#### Task goal
What you return must match the data exactly, line for line.

#### Dataset extract
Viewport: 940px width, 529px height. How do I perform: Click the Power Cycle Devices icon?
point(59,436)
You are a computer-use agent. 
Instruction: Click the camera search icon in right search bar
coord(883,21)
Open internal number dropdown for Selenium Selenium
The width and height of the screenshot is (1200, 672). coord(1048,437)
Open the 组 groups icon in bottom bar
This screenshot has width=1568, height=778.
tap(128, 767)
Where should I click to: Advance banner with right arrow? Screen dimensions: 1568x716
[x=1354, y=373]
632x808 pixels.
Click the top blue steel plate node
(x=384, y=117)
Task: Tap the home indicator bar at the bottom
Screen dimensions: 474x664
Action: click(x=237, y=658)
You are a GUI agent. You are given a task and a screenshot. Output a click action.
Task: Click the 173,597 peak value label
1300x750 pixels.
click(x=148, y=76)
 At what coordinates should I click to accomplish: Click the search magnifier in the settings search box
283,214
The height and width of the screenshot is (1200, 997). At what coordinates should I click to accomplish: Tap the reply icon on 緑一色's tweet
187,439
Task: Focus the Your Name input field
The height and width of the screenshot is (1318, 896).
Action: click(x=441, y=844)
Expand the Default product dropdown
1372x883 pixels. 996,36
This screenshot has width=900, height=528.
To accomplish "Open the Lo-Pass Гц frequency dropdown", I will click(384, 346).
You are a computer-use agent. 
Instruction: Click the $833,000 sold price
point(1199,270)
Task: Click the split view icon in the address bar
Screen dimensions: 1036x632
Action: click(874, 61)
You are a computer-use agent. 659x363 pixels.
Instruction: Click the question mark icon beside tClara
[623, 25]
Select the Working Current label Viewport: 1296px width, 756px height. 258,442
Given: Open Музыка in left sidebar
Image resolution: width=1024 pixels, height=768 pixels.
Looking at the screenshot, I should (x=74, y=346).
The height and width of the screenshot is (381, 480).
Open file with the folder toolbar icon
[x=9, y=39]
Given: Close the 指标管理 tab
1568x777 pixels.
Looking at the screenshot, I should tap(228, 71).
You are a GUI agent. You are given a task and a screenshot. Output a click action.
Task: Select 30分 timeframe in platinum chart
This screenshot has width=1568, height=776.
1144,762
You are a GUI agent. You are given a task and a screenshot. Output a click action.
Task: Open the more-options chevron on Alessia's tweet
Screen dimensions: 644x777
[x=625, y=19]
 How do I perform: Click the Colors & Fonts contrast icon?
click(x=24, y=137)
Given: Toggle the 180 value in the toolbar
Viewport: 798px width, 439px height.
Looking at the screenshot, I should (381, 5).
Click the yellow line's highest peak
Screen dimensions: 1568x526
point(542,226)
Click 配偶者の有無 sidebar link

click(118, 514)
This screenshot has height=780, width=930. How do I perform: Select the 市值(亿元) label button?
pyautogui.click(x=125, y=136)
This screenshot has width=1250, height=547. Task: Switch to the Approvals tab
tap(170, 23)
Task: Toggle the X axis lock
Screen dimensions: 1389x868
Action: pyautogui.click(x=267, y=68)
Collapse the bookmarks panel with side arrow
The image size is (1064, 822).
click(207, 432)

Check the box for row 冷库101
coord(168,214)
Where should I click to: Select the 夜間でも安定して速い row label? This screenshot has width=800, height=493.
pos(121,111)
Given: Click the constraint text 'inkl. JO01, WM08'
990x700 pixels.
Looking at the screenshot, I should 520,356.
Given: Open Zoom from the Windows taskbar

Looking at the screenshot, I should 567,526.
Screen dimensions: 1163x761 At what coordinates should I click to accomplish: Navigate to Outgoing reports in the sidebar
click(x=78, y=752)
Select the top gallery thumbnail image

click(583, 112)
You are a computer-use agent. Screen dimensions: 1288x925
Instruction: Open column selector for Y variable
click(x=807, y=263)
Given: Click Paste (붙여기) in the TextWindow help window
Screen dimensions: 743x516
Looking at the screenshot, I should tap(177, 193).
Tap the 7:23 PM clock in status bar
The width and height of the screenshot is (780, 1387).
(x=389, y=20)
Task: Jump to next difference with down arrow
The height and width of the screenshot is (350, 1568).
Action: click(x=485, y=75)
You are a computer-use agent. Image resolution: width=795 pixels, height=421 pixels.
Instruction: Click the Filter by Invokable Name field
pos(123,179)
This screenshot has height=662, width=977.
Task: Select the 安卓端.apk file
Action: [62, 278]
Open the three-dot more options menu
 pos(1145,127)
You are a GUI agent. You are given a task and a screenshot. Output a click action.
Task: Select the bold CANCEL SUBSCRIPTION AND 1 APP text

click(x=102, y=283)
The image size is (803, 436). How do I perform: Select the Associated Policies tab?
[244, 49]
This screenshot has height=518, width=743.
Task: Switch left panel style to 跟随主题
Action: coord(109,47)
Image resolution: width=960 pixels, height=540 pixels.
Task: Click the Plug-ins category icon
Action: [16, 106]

#### Answer section
Viewport: 940px width, 529px height. How do I perform: Click the Power Cycle Devices icon?
point(59,436)
You are a computer-use agent. 
Instruction: Click the camera search icon in right search bar
coord(883,21)
Open internal number dropdown for Selenium Selenium
The width and height of the screenshot is (1200, 672). coord(1048,437)
Open the 组 groups icon in bottom bar
This screenshot has width=1568, height=778.
tap(128, 767)
Where should I click to: Advance banner with right arrow? Screen dimensions: 1568x716
[x=1354, y=373]
632x808 pixels.
Click the top blue steel plate node
(x=384, y=117)
Task: Tap the home indicator bar at the bottom
Screen dimensions: 474x664
Action: click(x=237, y=658)
You are a GUI agent. You are given a task and a screenshot. Output a click action.
Task: Click the 173,597 peak value label
1300x750 pixels.
click(x=148, y=76)
 At what coordinates should I click to accomplish: Click the search magnifier in the settings search box
283,214
The height and width of the screenshot is (1200, 997). At what coordinates should I click to accomplish: Tap the reply icon on 緑一色's tweet
187,439
Task: Focus the Your Name input field
The height and width of the screenshot is (1318, 896).
Action: click(x=441, y=844)
Expand the Default product dropdown
1372x883 pixels. 996,36
This screenshot has width=900, height=528.
To accomplish "Open the Lo-Pass Гц frequency dropdown", I will click(384, 346).
You are a computer-use agent. 
Instruction: Click the $833,000 sold price
point(1199,270)
Task: Click the split view icon in the address bar
Screen dimensions: 1036x632
Action: click(874, 61)
You are a computer-use agent. 659x363 pixels.
Instruction: Click the question mark icon beside tClara
[623, 25]
Select the Working Current label Viewport: 1296px width, 756px height. 258,442
Given: Open Музыка in left sidebar
Image resolution: width=1024 pixels, height=768 pixels.
Looking at the screenshot, I should (x=74, y=346).
The height and width of the screenshot is (381, 480).
Open file with the folder toolbar icon
[x=9, y=39]
Given: Close the 指标管理 tab
1568x777 pixels.
Looking at the screenshot, I should tap(228, 71).
You are a GUI agent. You are given a task and a screenshot. Output a click action.
Task: Select 30分 timeframe in platinum chart
This screenshot has width=1568, height=776.
1144,762
You are a GUI agent. You are given a task and a screenshot. Output a click action.
Task: Open the more-options chevron on Alessia's tweet
Screen dimensions: 644x777
[x=625, y=19]
 How do I perform: Click the Colors & Fonts contrast icon?
click(x=24, y=137)
Given: Toggle the 180 value in the toolbar
Viewport: 798px width, 439px height.
Looking at the screenshot, I should (381, 5).
Click the yellow line's highest peak
Screen dimensions: 1568x526
point(542,226)
Click 配偶者の有無 sidebar link

click(118, 514)
This screenshot has height=780, width=930. How do I perform: Select the 市值(亿元) label button?
pyautogui.click(x=125, y=136)
This screenshot has width=1250, height=547. Task: Switch to the Approvals tab
tap(170, 23)
Task: Toggle the X axis lock
Screen dimensions: 1389x868
Action: pyautogui.click(x=267, y=68)
Collapse the bookmarks panel with side arrow
The image size is (1064, 822).
click(207, 432)

Check the box for row 冷库101
coord(168,214)
Where should I click to: Select the 夜間でも安定して速い row label? This screenshot has width=800, height=493.
pos(121,111)
Given: Click the constraint text 'inkl. JO01, WM08'
990x700 pixels.
Looking at the screenshot, I should 520,356.
Given: Open Zoom from the Windows taskbar

Looking at the screenshot, I should 567,526.
Screen dimensions: 1163x761 At what coordinates should I click to accomplish: Navigate to Outgoing reports in the sidebar
click(x=78, y=752)
Select the top gallery thumbnail image

click(583, 112)
You are a computer-use agent. Screen dimensions: 1288x925
Instruction: Open column selector for Y variable
click(x=807, y=263)
Given: Click Paste (붙여기) in the TextWindow help window
Screen dimensions: 743x516
Looking at the screenshot, I should tap(177, 193).
Tap the 7:23 PM clock in status bar
The width and height of the screenshot is (780, 1387).
(x=389, y=20)
Task: Jump to next difference with down arrow
The height and width of the screenshot is (350, 1568).
Action: click(x=485, y=75)
You are a computer-use agent. Image resolution: width=795 pixels, height=421 pixels.
Instruction: Click the Filter by Invokable Name field
pos(123,179)
This screenshot has height=662, width=977.
Task: Select the 安卓端.apk file
Action: [62, 278]
Open the three-dot more options menu
 pos(1145,127)
You are a GUI agent. You are given a task and a screenshot. Output a click action.
Task: Select the bold CANCEL SUBSCRIPTION AND 1 APP text

click(x=102, y=283)
The image size is (803, 436). How do I perform: Select the Associated Policies tab?
[244, 49]
This screenshot has height=518, width=743.
Task: Switch left panel style to 跟随主题
Action: coord(109,47)
Image resolution: width=960 pixels, height=540 pixels.
Task: Click the Plug-ins category icon
Action: [16, 106]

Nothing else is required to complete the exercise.